Fig. 3.

Hsp70 inhibition induces autophagy in RMS13-R cells. (A) The mean±s.d. relative level of autophagy gene expression was detected by qPCR in the presence of DMSO or 7.5 µM MAL3-101 for 6 h in RMS13-R (white) and RMS13 (gray) cells (n=4). *P<0.05, **P<0.005. (B) The amount of the indicated soluble (Sol) and membrane-associated (Insol) proteins was examined by immunoblotting after treating cells with 50 µM CQ, 11 µM tubacin or 7.5 µM MAL3-101 for 6 h. PDIA6, a soluble ER-resident chaperone, was used as a control. (C) RMS13-R and RMS13 cells were treated for the indicated times with 7.5 µM MAL3-101 and CQ was added during the last hour of the treatment to test autophagic flux. Therefore, time ‘0’ indicates a 4 h treatment with DMSO plus a 1 h treatment with CQ. Aliquots of cell lysates were resolved by SDS-PAGE and immunoblotted for LC3B as a marker for autophagic flux. LC3BI is indicated by a black dot and the autophagosome-associated form LC3BII is highlighted with a red dot. (D) RMS13-R or RMS13 cells were treated for 3 or 6 h with 7.5 µM MAL3-101 and the expression of the pro-apoptotic CHOP and PUMA genes was measure by qPCR relative to the DMSO control as the mean±s.d. (n=3). *P<0.05, **P<0.001, ***P<0.0001.

WORK TO COMPLETE
• a. Answer these questions from the figure legend:
(i) How many replicates (n) are given for panel A?
(ii) Which protein was used as a control in panel B?
(iii) In panel C, which form of LC3B is marked with a red dot?
• b. Which substances does the figure legend name as treatments applied to the cells? List every one.
The data that follow have no connection to the figure legend.

EXTRACTED DATA
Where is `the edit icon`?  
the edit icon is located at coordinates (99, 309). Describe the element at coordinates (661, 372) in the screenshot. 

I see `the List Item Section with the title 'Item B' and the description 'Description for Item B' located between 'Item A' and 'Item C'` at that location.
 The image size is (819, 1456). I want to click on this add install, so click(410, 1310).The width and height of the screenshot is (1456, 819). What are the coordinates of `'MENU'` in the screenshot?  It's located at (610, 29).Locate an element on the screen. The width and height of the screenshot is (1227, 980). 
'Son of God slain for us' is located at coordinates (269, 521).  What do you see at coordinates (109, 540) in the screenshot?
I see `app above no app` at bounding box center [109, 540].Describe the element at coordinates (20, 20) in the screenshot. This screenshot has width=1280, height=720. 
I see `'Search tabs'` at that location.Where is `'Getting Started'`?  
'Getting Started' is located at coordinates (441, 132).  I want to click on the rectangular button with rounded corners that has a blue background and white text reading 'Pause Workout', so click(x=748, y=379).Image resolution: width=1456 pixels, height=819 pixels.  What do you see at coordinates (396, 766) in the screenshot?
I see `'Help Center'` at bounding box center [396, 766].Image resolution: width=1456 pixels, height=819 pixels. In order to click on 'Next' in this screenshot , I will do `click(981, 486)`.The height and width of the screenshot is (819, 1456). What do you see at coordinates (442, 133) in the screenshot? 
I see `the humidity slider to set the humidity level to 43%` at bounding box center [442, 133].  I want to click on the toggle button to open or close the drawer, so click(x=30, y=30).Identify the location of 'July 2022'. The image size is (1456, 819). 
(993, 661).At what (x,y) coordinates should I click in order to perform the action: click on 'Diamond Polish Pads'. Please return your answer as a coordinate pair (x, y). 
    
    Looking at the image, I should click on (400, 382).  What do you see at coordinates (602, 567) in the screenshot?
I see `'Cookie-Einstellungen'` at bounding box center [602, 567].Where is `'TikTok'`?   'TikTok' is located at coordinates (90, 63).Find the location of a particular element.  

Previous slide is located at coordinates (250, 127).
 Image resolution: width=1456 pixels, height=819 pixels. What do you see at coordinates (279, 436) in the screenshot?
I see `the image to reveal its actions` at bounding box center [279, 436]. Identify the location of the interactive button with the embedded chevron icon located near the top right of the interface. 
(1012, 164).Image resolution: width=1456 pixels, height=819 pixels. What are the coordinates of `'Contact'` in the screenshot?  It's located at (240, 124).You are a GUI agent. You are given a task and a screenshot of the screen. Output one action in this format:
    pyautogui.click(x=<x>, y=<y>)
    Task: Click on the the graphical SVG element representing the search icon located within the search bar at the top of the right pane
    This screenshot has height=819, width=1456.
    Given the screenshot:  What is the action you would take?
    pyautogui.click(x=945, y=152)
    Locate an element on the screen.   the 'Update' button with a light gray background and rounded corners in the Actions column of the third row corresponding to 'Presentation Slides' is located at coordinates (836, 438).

TASK-BY-TASK ANSWERS
• a.
(i) n=4
(ii) PDIA6, a soluble ER-resident chaperone
(iii) LC3BII, the autophagosome-associated form

• b.
- DMSO
- MAL3-101
- CQ
- tubacin